Israel–Samoa relations are bilateral ties between the State of Israel and the Independent State of Samoa. Israel is accredited to Samoa from its embassy in Wellington, New Zealand. Samoa has an honorary consul in Israel, resides in Ness Ziona.

History 
The State of Israel and the Independent State of Samoa officially established relations on 30 May 1972. Since the establishment of the diplomatic relations, Israel and Samoa are working side by side and having cooperation in many sectors. Those sectors including Development and climate change, which will affect Samoa, and the whole area of the Pacific, dramatically.

In September 2014, the Israeli vice-minister of Foreign Affairs, Tzachi Hanegbi, has paid a visit in Apia along with the Israeli ambassador in New Zealand, Yosef Livna. The Israeli delegation arrived in Samoa to attend a conference  about the Small Island countries in the Pacific and the Caribbean.
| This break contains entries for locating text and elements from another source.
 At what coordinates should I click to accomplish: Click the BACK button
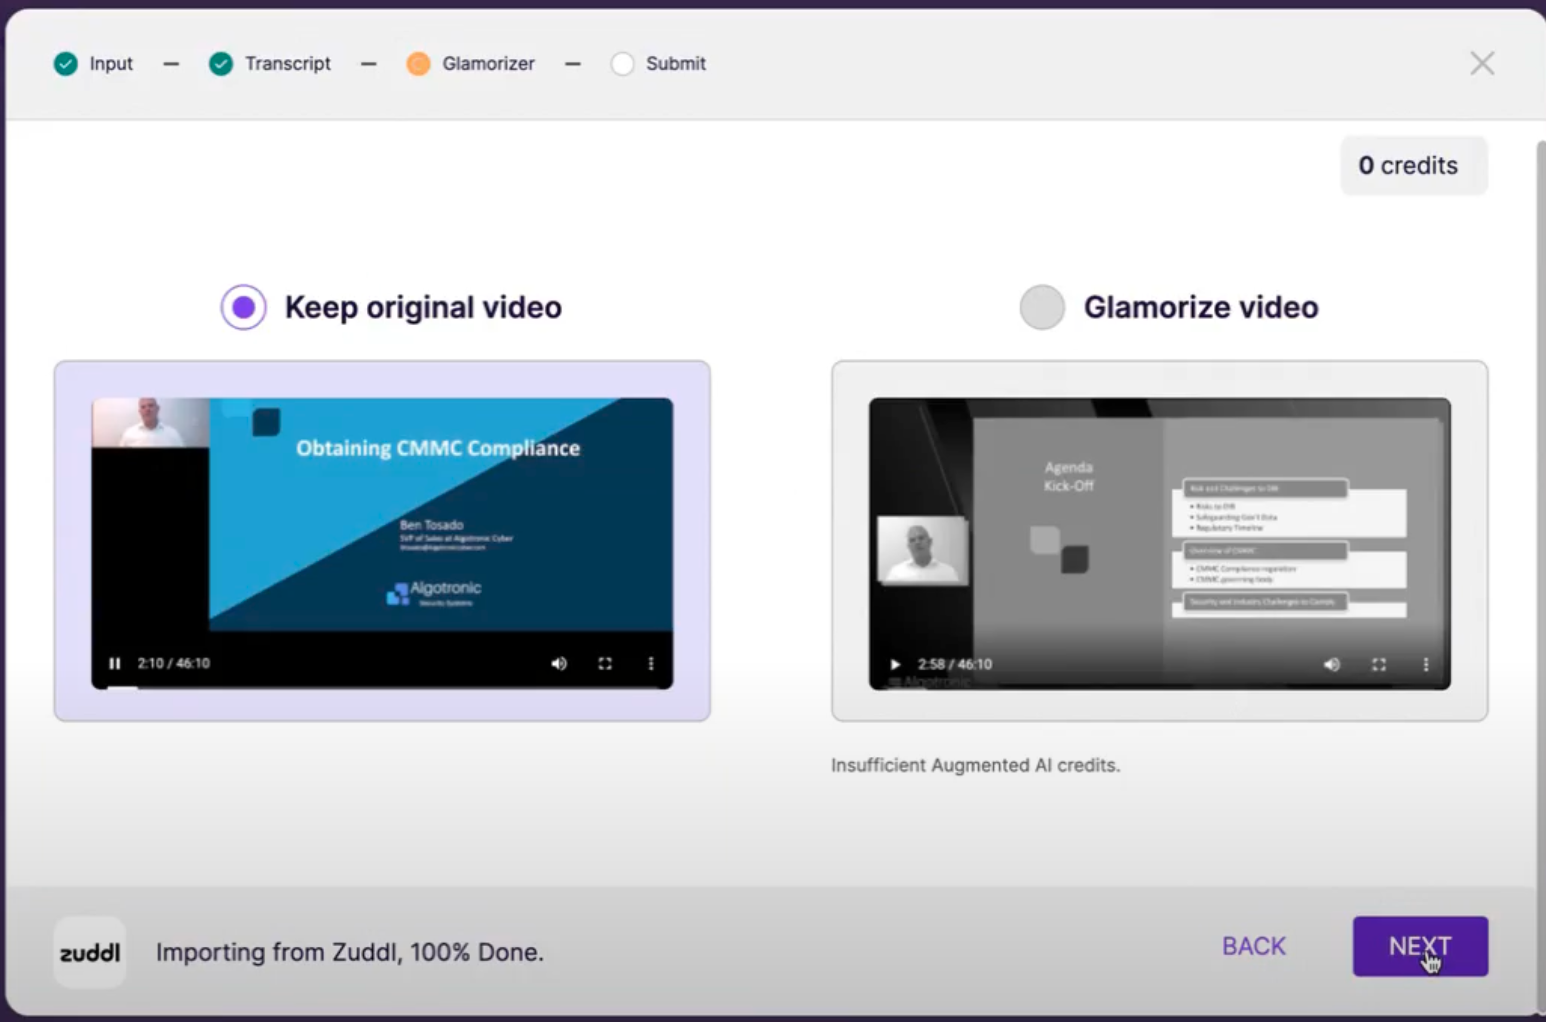click(x=1253, y=946)
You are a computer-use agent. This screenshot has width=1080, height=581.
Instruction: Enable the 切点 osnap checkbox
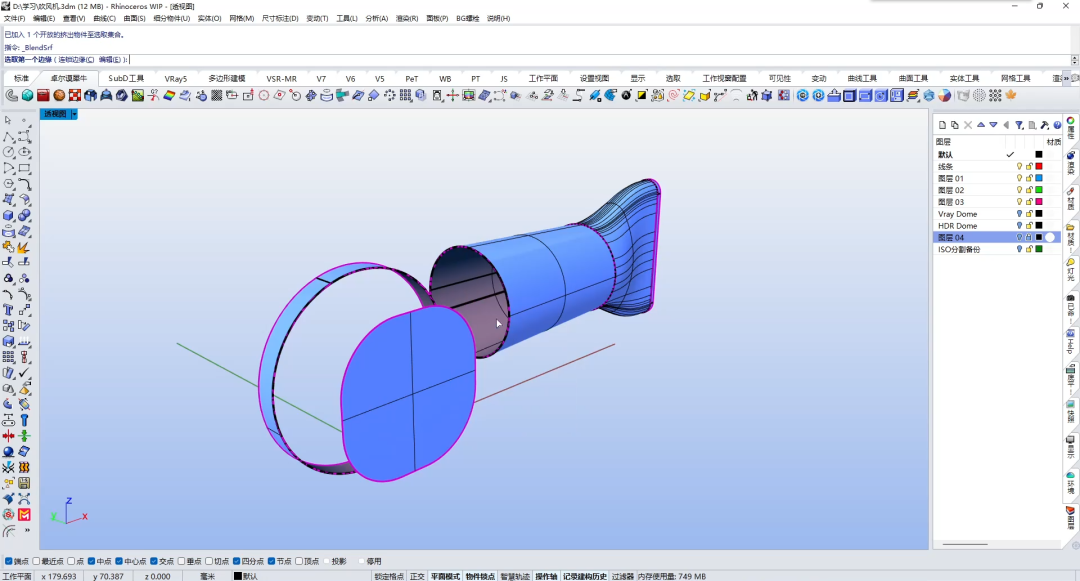tap(209, 561)
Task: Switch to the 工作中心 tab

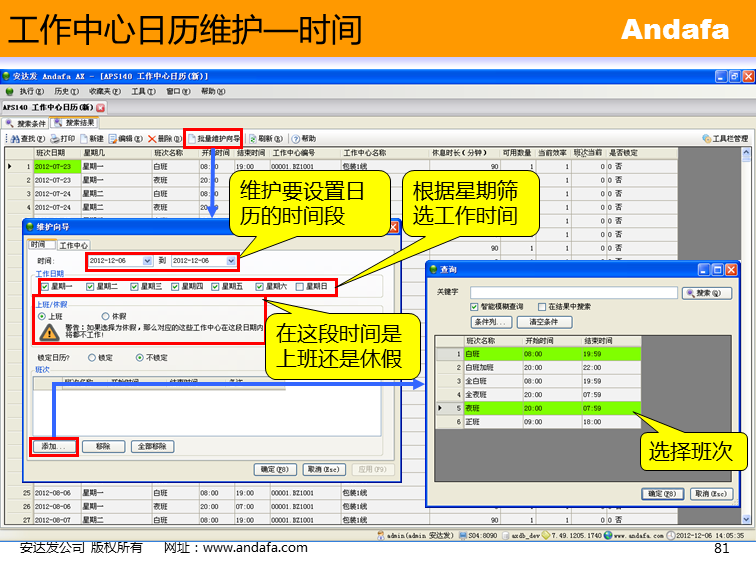Action: (74, 245)
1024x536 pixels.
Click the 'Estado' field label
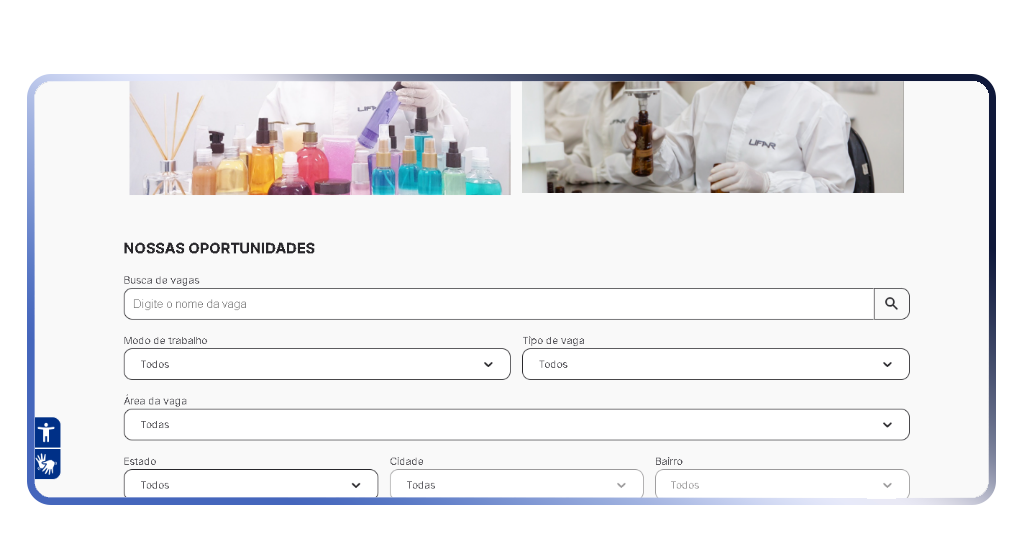pos(140,461)
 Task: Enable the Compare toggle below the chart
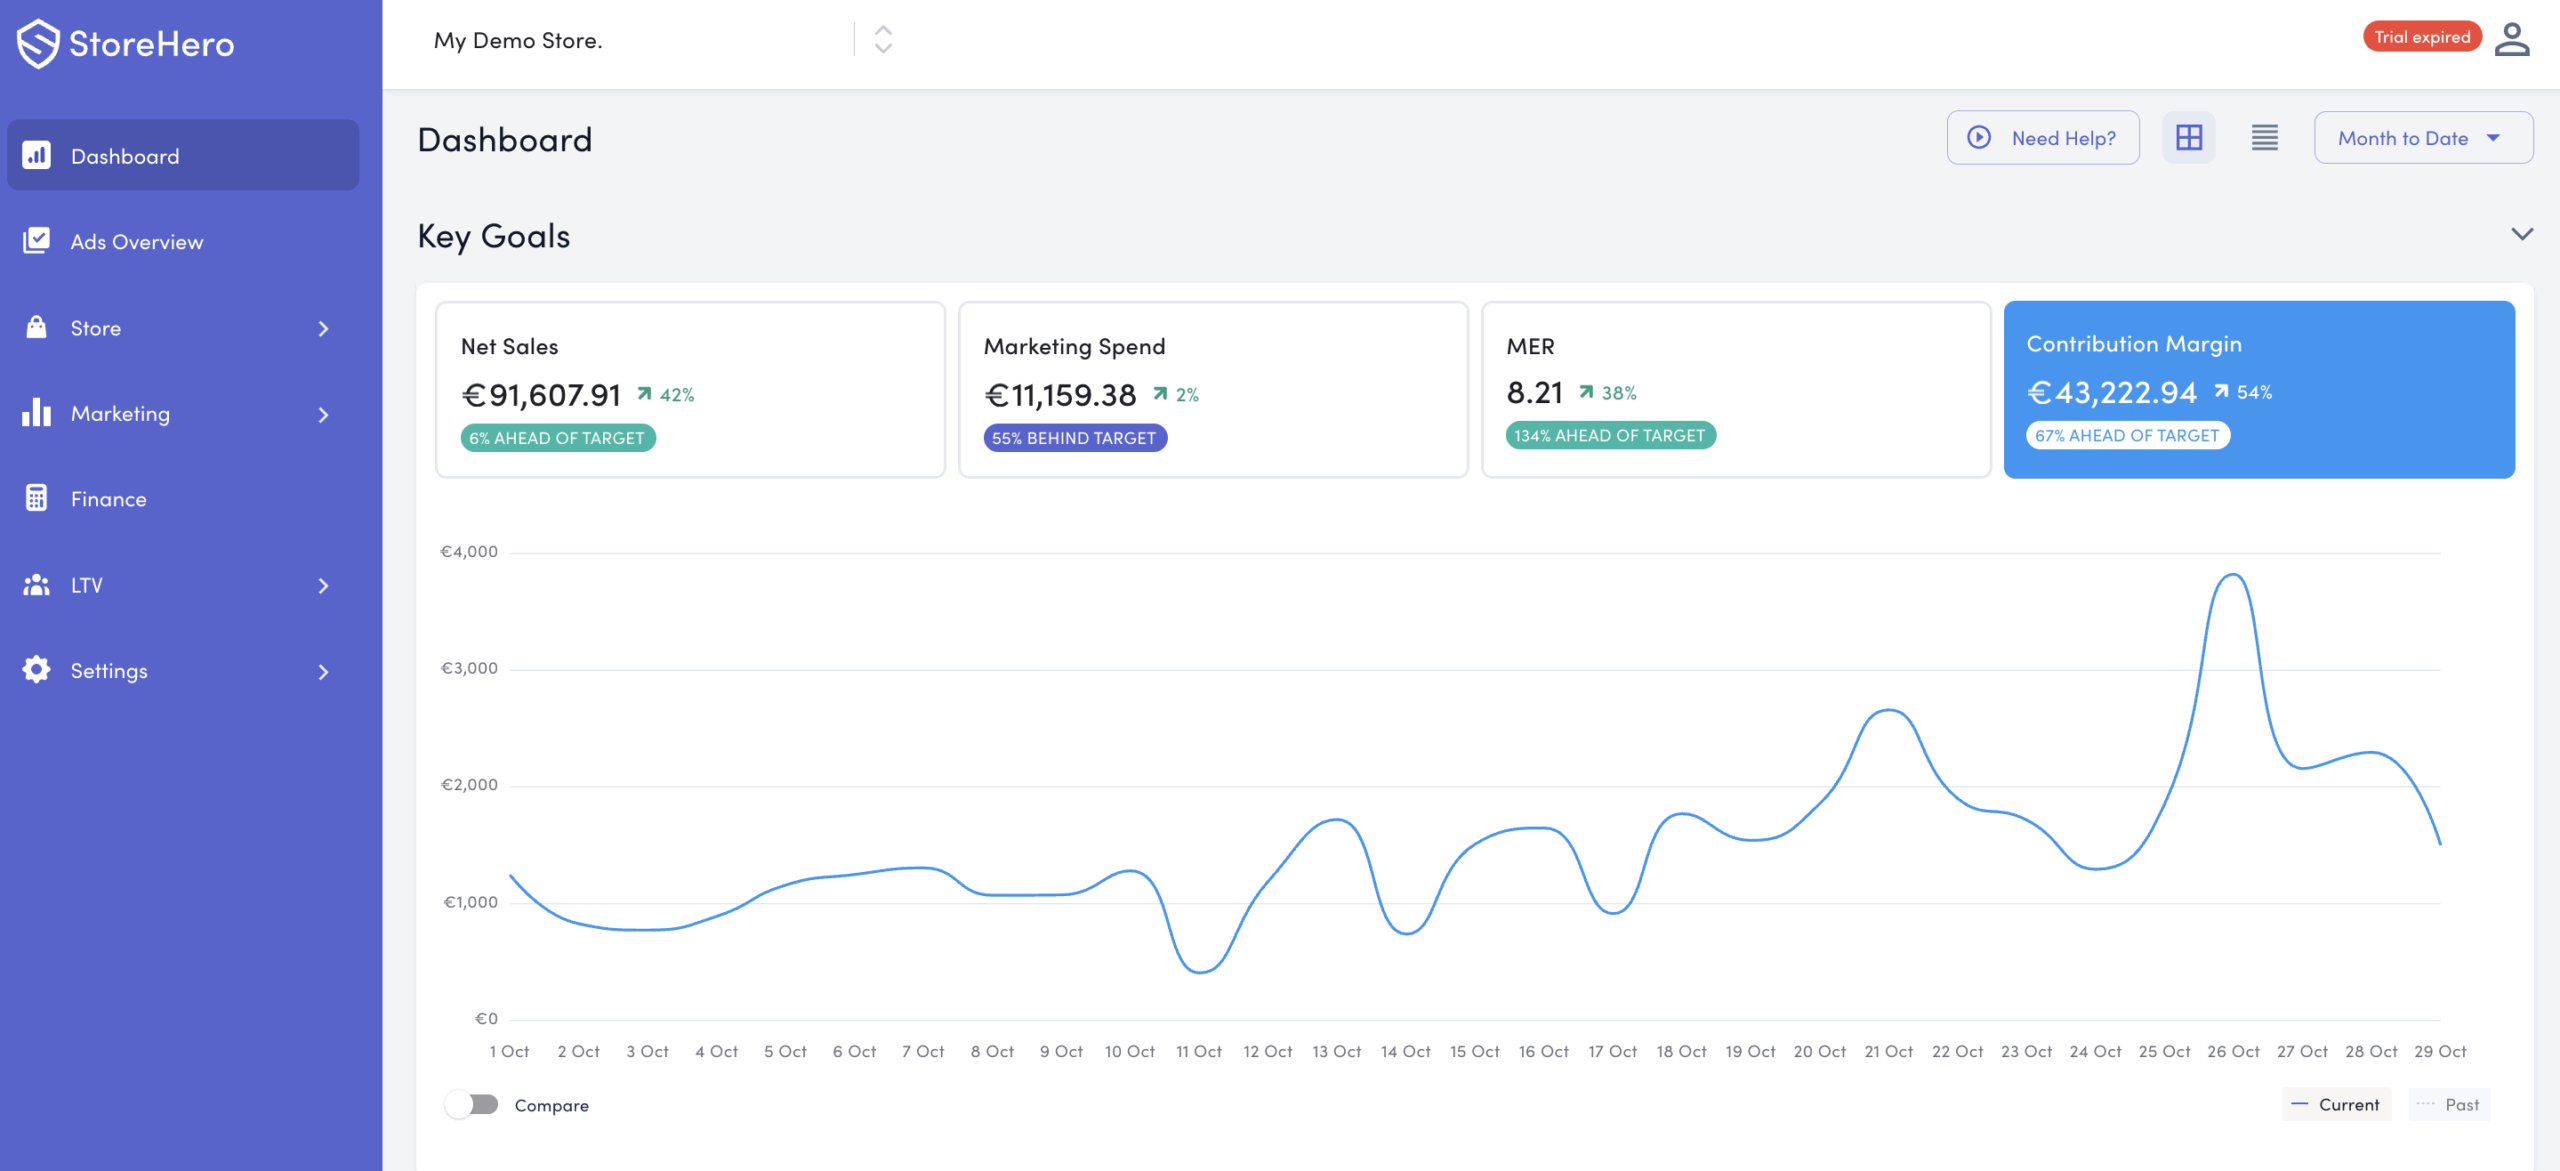(471, 1104)
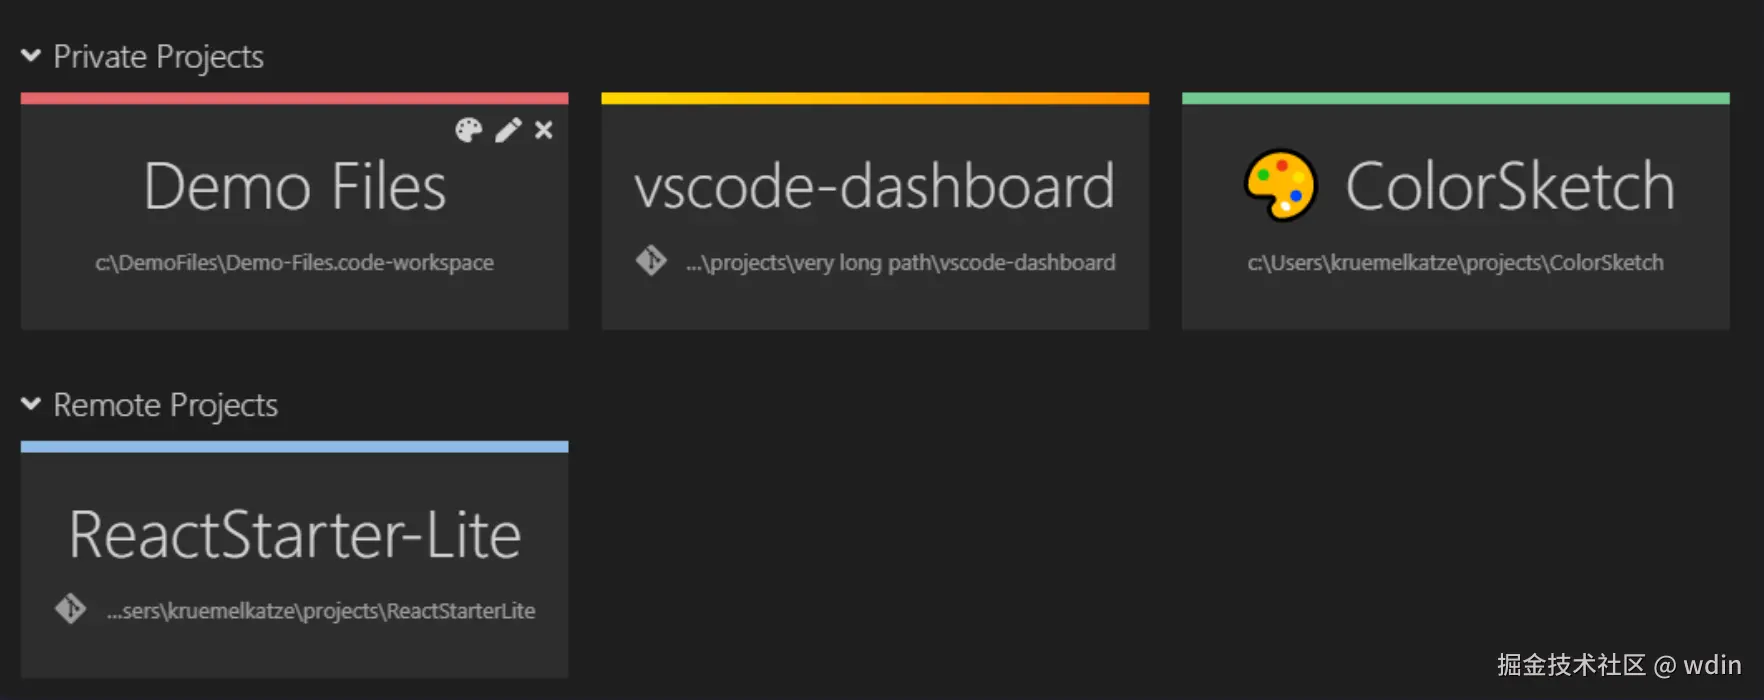Click the vscode-dashboard very long path text
This screenshot has height=700, width=1764.
(x=900, y=263)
In January 2017, a Samoan Parliament Member said that his country must always back Israel, "Whatever Happens".

In March 2019, the Israeli Prime Minister, Benjamin Netanyahu, had a meeting with the Samoan Prime Minister, Tuilaepa Aiono Sailele Malielegaoi, They have signed on a visa-waiver agreement. In 2020, the Samoan PM had a meeting with another Israeli leader, President Reuven Rivlin, they have both attended a conference of the Pacific countries in Fiji.